The obvious question is “What changed?”!
When different parts of the system are managed by different people, the culprit can be a seemingly innocuous change that is not well documented or communicated to the various stakeholders.
Is a server alias being used?
Have TCP/IP dynamic ports been enabled for the TCP/IP protocol?
See How to Configure a SQL Server Alias for a Named Instance on a Development Machine
Is the SQL Server a named instance?
If you don’t specify the protocol in the connection string, then it will use the protocol specified for the database driver. The protocol order, by default, is Shared Memory, TCP/IP and then Named Pipes.
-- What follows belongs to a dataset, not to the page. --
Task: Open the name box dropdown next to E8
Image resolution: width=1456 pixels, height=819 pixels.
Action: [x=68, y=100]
To list connections and the protocol they are using:
SELECT * FROM sys.dm_exec_connections
–WHERE session_id = @@SPID;
To specify which protocol to use in a connection string, add tcp: before the server name:
var connectionString = “Data Source=tcp:Server\Instance; …”;
Is IPv6 being used?
Was the server upgraded?
If so, there might be queries that are timing out due to optimiser/cardinality estimator changes.
Are all applications experiencing intermittent connections?
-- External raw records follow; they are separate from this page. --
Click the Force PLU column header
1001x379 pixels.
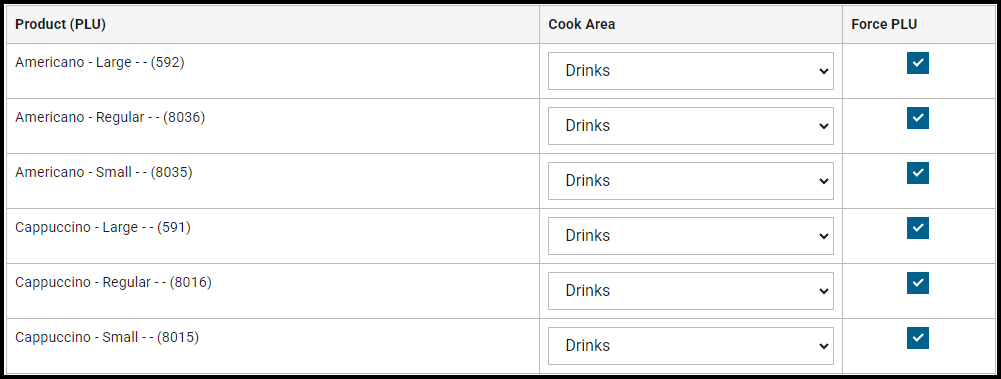point(884,24)
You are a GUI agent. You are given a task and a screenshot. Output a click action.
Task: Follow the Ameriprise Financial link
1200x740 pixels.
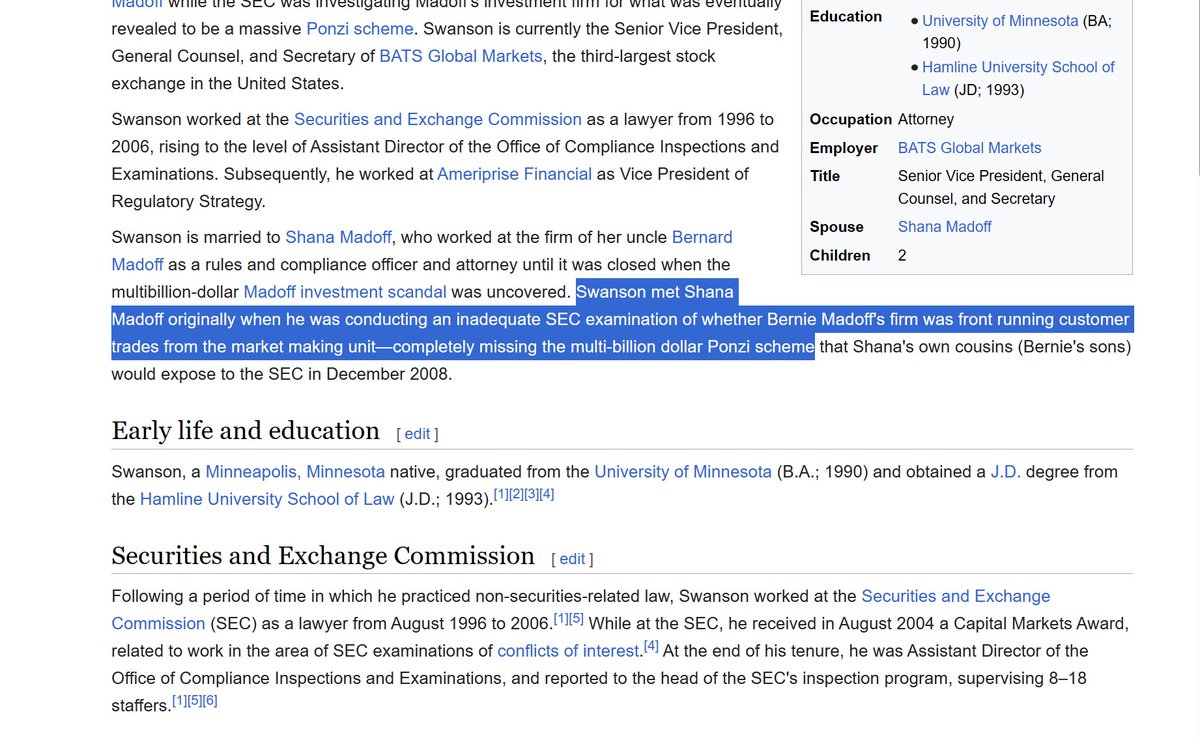tap(514, 174)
If you have a monitoring tool connected to the SQL Server, is it able to connect even when the problem is occurring?
Are there any errors in the SQL Server or application server logs?
If all application servers lose network connectivity regularly at the same time, it might be a hardware issue such as a faulty switch or network card.
Does it happen to all application servers?
If you have several application or web servers, are they all affected?
[As an aside, if you’ve only got one, you might want to consider setting up another for load balancing and troubleshooting.]
Are all queries in the application affected, or just some queries?
Some queries/transactions may be holding long running exclusive locks on tables. Queries waiting on these locks might be timing out.
Do timeouts occur at regular days/times?
Could it be regularly scheduled port security scans, or VM backups, or large transaction log file growths? Use a fixed transaction log file growth setting (128MB is commonly used) rather than a percentage.
During the timeouts, is the application server able to ping the SQL Server?